What to produce: Check each line below for "agent" and give the count of those that have it, nothing else.

Supplied entries:
——
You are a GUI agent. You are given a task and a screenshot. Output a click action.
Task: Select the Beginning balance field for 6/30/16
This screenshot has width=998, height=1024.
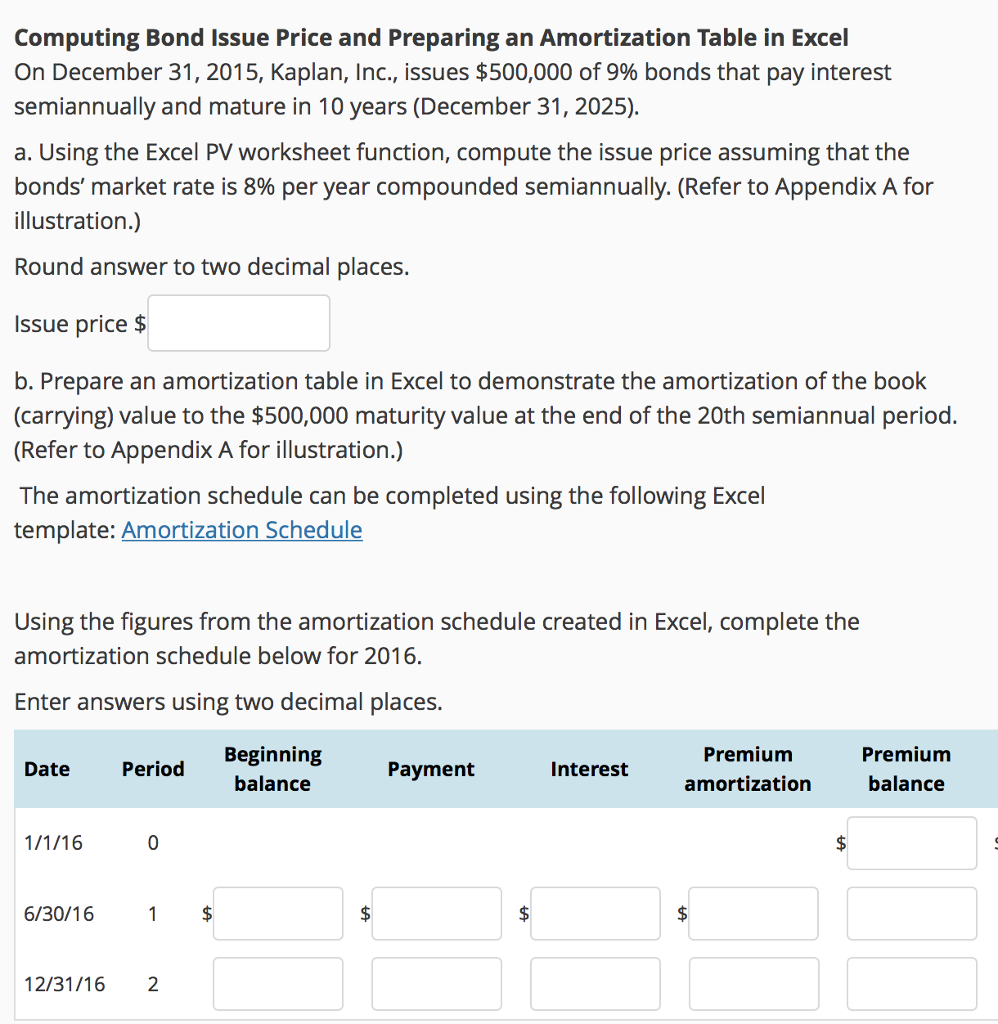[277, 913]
——
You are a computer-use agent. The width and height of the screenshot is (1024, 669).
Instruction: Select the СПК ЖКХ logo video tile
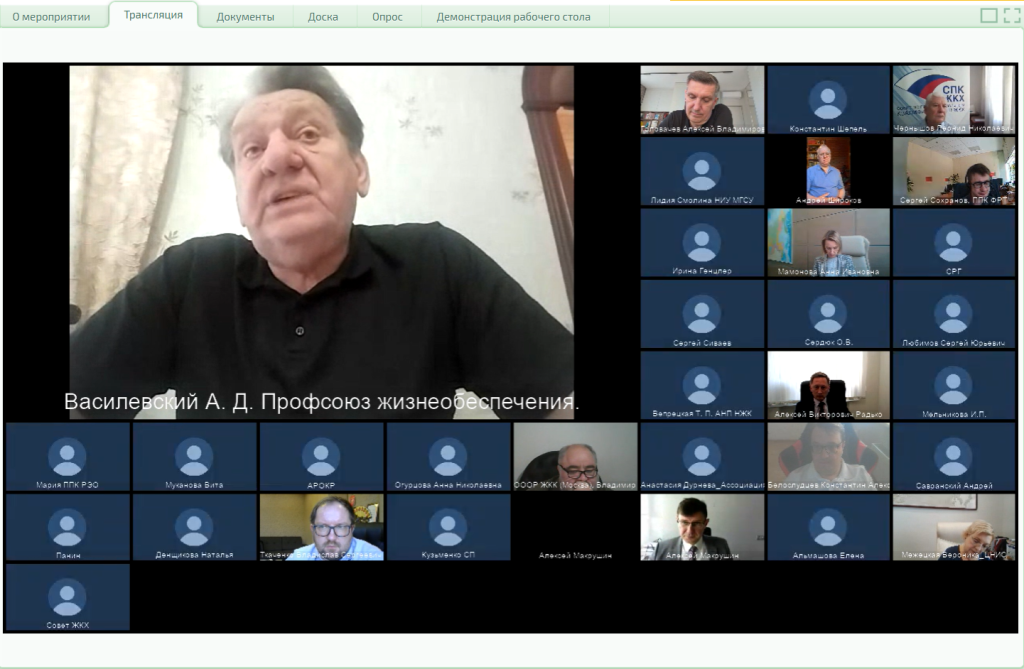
——
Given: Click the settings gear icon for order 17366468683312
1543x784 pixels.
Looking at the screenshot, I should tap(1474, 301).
——
Task result: 2